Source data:

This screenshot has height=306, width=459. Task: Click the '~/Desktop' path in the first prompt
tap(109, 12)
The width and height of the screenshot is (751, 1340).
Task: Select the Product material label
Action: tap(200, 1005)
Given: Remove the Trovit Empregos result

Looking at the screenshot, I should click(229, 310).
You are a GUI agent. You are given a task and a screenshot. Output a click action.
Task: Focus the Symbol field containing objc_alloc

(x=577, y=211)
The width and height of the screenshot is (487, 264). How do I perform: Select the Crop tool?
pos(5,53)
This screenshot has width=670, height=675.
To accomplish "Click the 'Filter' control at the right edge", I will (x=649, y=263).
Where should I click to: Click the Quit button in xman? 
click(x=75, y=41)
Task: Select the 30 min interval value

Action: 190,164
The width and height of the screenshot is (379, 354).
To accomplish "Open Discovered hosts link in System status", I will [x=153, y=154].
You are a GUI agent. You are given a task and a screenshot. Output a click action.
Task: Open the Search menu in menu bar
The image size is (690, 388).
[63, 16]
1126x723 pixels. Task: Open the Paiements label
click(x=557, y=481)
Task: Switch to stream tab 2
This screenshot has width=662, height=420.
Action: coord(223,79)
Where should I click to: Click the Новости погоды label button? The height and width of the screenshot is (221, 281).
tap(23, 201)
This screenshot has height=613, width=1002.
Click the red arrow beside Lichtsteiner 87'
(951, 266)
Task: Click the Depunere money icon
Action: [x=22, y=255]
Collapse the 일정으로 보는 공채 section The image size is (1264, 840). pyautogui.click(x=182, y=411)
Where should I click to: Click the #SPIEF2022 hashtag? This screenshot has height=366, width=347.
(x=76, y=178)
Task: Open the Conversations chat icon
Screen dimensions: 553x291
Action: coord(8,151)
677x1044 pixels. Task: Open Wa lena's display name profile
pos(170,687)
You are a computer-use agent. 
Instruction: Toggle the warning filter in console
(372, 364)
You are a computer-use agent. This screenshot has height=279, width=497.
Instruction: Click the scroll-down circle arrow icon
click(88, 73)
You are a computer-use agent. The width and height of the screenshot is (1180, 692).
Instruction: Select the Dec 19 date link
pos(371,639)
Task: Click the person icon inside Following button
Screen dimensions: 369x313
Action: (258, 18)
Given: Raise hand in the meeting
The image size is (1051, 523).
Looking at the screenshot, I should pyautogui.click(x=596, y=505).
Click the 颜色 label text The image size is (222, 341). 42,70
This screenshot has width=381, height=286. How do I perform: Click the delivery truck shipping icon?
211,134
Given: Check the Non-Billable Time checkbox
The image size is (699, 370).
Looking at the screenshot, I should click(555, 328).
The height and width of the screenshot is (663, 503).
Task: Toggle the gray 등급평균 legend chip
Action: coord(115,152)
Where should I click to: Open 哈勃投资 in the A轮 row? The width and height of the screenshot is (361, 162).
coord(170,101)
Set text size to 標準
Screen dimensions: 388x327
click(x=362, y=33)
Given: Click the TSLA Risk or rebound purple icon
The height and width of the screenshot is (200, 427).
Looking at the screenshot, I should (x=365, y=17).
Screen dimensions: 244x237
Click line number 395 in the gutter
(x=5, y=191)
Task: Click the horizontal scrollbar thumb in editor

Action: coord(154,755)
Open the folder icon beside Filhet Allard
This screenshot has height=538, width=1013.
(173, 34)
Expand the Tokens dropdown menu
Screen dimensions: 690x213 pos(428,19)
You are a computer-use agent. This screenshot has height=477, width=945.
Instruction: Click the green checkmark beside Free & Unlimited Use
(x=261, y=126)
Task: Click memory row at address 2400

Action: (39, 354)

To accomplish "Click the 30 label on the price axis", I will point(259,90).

EXERCISE: The records above need to be output again, verbatim.

SOLUTION FOR THIS PROBLEM:
This screenshot has height=306, width=459. Task: Click the '~/Desktop' path in the first prompt
tap(109, 12)
The width and height of the screenshot is (751, 1340).
Task: Select the Product material label
Action: tap(200, 1005)
Given: Remove the Trovit Empregos result

Looking at the screenshot, I should click(229, 310).
You are a GUI agent. You are given a task and a screenshot. Output a click action.
Task: Focus the Symbol field containing objc_alloc

(x=577, y=211)
The width and height of the screenshot is (487, 264). How do I perform: Select the Crop tool?
pos(5,53)
This screenshot has width=670, height=675.
To accomplish "Click the 'Filter' control at the right edge", I will (x=649, y=263).
Where should I click to: Click the Quit button in xman? 
click(x=75, y=41)
Task: Select the 30 min interval value

Action: 190,164
The width and height of the screenshot is (379, 354).
To accomplish "Open Discovered hosts link in System status", I will [x=153, y=154].
You are a GUI agent. You are given a task and a screenshot. Output a click action.
Task: Open the Search menu in menu bar
The image size is (690, 388).
[63, 16]
1126x723 pixels. Task: Open the Paiements label
click(x=557, y=481)
Task: Switch to stream tab 2
This screenshot has width=662, height=420.
Action: coord(223,79)
Where should I click to: Click the Новости погоды label button? The height and width of the screenshot is (221, 281).
tap(23, 201)
This screenshot has height=613, width=1002.
Click the red arrow beside Lichtsteiner 87'
(951, 266)
Task: Click the Depunere money icon
Action: [x=22, y=255]
Collapse the 일정으로 보는 공채 section The image size is (1264, 840). pyautogui.click(x=182, y=411)
Where should I click to: Click the #SPIEF2022 hashtag? This screenshot has height=366, width=347.
(x=76, y=178)
Task: Open the Conversations chat icon
Screen dimensions: 553x291
Action: coord(8,151)
677x1044 pixels. Task: Open Wa lena's display name profile
pos(170,687)
You are a computer-use agent. 
Instruction: Toggle the warning filter in console
(372, 364)
You are a computer-use agent. This screenshot has height=279, width=497.
Instruction: Click the scroll-down circle arrow icon
click(88, 73)
You are a computer-use agent. The width and height of the screenshot is (1180, 692).
Instruction: Select the Dec 19 date link
pos(371,639)
Task: Click the person icon inside Following button
Screen dimensions: 369x313
Action: (258, 18)
Given: Raise hand in the meeting
The image size is (1051, 523).
Looking at the screenshot, I should pyautogui.click(x=596, y=505).
Click the 颜色 label text The image size is (222, 341). 42,70
This screenshot has width=381, height=286. How do I perform: Click the delivery truck shipping icon?
211,134
Given: Check the Non-Billable Time checkbox
The image size is (699, 370).
Looking at the screenshot, I should click(555, 328).
The height and width of the screenshot is (663, 503).
Task: Toggle the gray 등급평균 legend chip
Action: coord(115,152)
Where should I click to: Open 哈勃投资 in the A轮 row? The width and height of the screenshot is (361, 162).
coord(170,101)
Set text size to 標準
Screen dimensions: 388x327
click(x=362, y=33)
Given: Click the TSLA Risk or rebound purple icon
The height and width of the screenshot is (200, 427).
Looking at the screenshot, I should (x=365, y=17).
Screen dimensions: 244x237
Click line number 395 in the gutter
(x=5, y=191)
Task: Click the horizontal scrollbar thumb in editor

Action: coord(154,755)
Open the folder icon beside Filhet Allard
This screenshot has height=538, width=1013.
(173, 34)
Expand the Tokens dropdown menu
Screen dimensions: 690x213 pos(428,19)
You are a computer-use agent. This screenshot has height=477, width=945.
Instruction: Click the green checkmark beside Free & Unlimited Use
(x=261, y=126)
Task: Click memory row at address 2400

Action: (39, 354)

To accomplish "Click the 30 label on the price axis", I will point(259,90).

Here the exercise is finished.